Saved entries:

>> Start

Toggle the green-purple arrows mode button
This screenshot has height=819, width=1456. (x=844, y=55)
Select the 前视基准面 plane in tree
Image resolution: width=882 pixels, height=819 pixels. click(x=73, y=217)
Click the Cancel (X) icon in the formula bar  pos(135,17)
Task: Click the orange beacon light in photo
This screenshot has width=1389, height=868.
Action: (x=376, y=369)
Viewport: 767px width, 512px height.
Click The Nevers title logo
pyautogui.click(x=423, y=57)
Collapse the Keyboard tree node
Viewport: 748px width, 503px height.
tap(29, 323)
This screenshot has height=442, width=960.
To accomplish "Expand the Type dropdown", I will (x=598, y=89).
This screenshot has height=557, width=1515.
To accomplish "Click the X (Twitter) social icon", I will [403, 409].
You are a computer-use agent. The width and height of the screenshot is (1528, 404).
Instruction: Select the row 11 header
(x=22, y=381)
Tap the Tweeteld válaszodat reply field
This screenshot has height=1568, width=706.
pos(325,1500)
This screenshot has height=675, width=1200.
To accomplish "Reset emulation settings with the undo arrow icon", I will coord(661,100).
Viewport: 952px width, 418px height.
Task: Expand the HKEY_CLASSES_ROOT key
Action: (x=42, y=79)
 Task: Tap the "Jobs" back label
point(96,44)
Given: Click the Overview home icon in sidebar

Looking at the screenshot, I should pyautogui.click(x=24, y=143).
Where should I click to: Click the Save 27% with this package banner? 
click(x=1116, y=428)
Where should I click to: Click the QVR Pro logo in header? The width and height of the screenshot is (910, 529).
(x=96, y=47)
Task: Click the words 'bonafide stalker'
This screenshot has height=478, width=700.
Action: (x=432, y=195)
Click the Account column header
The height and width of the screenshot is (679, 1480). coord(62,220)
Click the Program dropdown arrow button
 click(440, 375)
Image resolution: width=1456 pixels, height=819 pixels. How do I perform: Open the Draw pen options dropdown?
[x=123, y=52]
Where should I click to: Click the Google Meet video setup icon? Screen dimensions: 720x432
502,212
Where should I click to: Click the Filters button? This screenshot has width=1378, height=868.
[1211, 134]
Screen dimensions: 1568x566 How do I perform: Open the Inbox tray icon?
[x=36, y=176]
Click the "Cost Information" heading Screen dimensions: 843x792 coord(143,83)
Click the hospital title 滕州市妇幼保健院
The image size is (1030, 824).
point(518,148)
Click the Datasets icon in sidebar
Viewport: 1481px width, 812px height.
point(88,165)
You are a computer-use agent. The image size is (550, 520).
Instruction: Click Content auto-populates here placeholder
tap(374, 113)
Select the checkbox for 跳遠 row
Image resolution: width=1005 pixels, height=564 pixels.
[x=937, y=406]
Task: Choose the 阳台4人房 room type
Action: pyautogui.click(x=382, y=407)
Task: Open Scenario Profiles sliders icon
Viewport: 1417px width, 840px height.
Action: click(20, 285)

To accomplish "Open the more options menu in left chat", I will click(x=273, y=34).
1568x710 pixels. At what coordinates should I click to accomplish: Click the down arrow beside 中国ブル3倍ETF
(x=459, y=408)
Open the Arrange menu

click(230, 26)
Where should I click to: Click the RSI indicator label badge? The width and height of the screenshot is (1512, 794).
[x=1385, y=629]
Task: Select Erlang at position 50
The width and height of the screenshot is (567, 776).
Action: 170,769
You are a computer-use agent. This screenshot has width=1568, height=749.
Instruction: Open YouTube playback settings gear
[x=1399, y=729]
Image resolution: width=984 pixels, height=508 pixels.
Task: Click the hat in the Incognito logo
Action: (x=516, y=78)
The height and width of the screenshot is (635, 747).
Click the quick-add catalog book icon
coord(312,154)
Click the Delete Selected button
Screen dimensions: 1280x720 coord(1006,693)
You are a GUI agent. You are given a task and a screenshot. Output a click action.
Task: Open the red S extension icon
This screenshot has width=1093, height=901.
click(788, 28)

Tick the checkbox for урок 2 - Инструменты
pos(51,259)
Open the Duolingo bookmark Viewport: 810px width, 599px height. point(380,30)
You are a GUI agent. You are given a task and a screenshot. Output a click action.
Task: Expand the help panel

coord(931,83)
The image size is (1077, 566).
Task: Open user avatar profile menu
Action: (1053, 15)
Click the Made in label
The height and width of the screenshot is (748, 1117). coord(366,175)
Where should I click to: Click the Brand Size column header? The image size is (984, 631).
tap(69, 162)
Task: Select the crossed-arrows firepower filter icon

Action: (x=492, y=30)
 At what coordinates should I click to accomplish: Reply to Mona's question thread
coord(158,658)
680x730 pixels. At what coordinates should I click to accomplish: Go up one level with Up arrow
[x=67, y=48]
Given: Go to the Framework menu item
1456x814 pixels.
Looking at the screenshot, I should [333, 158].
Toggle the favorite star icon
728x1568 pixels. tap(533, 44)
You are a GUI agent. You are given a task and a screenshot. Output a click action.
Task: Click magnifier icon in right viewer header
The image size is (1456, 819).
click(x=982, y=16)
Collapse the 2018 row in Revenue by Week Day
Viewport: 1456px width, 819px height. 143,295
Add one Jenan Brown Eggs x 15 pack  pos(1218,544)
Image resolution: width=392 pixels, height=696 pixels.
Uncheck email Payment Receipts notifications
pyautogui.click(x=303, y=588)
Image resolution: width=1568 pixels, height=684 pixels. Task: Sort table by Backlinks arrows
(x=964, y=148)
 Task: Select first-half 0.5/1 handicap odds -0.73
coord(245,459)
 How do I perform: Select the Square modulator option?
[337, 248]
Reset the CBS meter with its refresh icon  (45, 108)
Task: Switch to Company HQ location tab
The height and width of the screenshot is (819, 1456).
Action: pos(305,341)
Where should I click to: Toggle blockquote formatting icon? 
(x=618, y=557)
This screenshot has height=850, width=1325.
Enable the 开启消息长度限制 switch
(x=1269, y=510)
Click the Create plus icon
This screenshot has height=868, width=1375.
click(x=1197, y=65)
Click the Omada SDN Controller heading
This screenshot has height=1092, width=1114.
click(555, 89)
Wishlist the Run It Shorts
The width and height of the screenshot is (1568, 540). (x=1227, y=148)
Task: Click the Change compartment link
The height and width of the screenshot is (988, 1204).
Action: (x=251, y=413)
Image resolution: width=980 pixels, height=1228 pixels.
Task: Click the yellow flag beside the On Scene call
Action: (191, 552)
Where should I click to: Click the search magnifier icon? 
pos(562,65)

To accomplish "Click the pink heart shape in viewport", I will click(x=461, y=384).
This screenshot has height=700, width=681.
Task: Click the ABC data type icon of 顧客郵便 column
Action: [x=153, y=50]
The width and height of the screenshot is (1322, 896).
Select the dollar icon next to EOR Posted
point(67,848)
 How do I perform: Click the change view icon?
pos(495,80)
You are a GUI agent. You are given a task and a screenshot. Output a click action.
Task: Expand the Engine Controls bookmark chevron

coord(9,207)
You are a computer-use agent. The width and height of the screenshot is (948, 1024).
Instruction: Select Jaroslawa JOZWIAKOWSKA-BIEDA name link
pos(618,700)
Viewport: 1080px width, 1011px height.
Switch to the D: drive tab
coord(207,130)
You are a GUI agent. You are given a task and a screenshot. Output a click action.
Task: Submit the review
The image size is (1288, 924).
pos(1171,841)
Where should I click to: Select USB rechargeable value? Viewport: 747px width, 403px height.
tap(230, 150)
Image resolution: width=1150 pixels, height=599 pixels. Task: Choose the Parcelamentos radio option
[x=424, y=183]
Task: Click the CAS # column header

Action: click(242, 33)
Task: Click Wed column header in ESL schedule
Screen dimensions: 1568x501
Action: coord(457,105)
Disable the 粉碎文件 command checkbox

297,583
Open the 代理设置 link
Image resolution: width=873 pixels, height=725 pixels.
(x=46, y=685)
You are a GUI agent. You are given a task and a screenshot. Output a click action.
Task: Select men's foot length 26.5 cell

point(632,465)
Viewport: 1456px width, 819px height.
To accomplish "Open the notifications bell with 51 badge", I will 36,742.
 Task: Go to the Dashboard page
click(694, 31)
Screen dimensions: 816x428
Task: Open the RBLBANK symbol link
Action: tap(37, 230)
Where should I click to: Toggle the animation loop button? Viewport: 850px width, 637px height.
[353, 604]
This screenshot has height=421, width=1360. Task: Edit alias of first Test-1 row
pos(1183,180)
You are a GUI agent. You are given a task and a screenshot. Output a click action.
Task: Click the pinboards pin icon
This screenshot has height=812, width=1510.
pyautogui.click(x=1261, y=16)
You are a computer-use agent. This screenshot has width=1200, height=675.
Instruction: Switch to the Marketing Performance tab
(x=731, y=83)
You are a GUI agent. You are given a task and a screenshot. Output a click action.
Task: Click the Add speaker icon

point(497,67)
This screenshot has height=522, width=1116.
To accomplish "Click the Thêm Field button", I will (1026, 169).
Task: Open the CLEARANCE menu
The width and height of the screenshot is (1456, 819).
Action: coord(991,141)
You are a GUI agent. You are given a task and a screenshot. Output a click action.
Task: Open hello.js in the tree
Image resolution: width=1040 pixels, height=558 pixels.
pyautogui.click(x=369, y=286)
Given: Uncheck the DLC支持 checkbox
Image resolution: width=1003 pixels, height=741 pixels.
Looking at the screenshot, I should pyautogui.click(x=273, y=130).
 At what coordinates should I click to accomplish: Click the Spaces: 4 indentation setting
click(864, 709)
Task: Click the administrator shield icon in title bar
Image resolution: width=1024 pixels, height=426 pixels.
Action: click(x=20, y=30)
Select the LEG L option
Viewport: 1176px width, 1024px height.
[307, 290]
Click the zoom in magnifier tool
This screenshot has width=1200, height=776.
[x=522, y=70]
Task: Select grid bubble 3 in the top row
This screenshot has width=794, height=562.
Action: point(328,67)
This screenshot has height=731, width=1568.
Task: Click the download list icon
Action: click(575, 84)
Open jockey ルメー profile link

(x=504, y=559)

>> End

# Aim of the task
Duplicate the items above, from the line with "How do I perform: Click" up to and including the line with "pos(1183,180)".

# Solved problem
 How do I perform: Click the change view icon?
pos(495,80)
You are a GUI agent. You are given a task and a screenshot. Output a click action.
Task: Expand the Engine Controls bookmark chevron

coord(9,207)
You are a computer-use agent. The width and height of the screenshot is (948, 1024).
Instruction: Select Jaroslawa JOZWIAKOWSKA-BIEDA name link
pos(618,700)
Viewport: 1080px width, 1011px height.
Switch to the D: drive tab
coord(207,130)
You are a GUI agent. You are given a task and a screenshot. Output a click action.
Task: Submit the review
The image size is (1288, 924).
pos(1171,841)
Where should I click to: Select USB rechargeable value? Viewport: 747px width, 403px height.
tap(230, 150)
Image resolution: width=1150 pixels, height=599 pixels. Task: Choose the Parcelamentos radio option
[x=424, y=183]
Task: Click the CAS # column header

Action: click(242, 33)
Task: Click Wed column header in ESL schedule
Screen dimensions: 1568x501
Action: coord(457,105)
Disable the 粉碎文件 command checkbox

297,583
Open the 代理设置 link
Image resolution: width=873 pixels, height=725 pixels.
(x=46, y=685)
You are a GUI agent. You are given a task and a screenshot. Output a click action.
Task: Select men's foot length 26.5 cell

point(632,465)
Viewport: 1456px width, 819px height.
To accomplish "Open the notifications bell with 51 badge", I will 36,742.
 Task: Go to the Dashboard page
click(694, 31)
Screen dimensions: 816x428
Task: Open the RBLBANK symbol link
Action: tap(37, 230)
Where should I click to: Toggle the animation loop button? Viewport: 850px width, 637px height.
[353, 604]
This screenshot has height=421, width=1360. Task: Edit alias of first Test-1 row
pos(1183,180)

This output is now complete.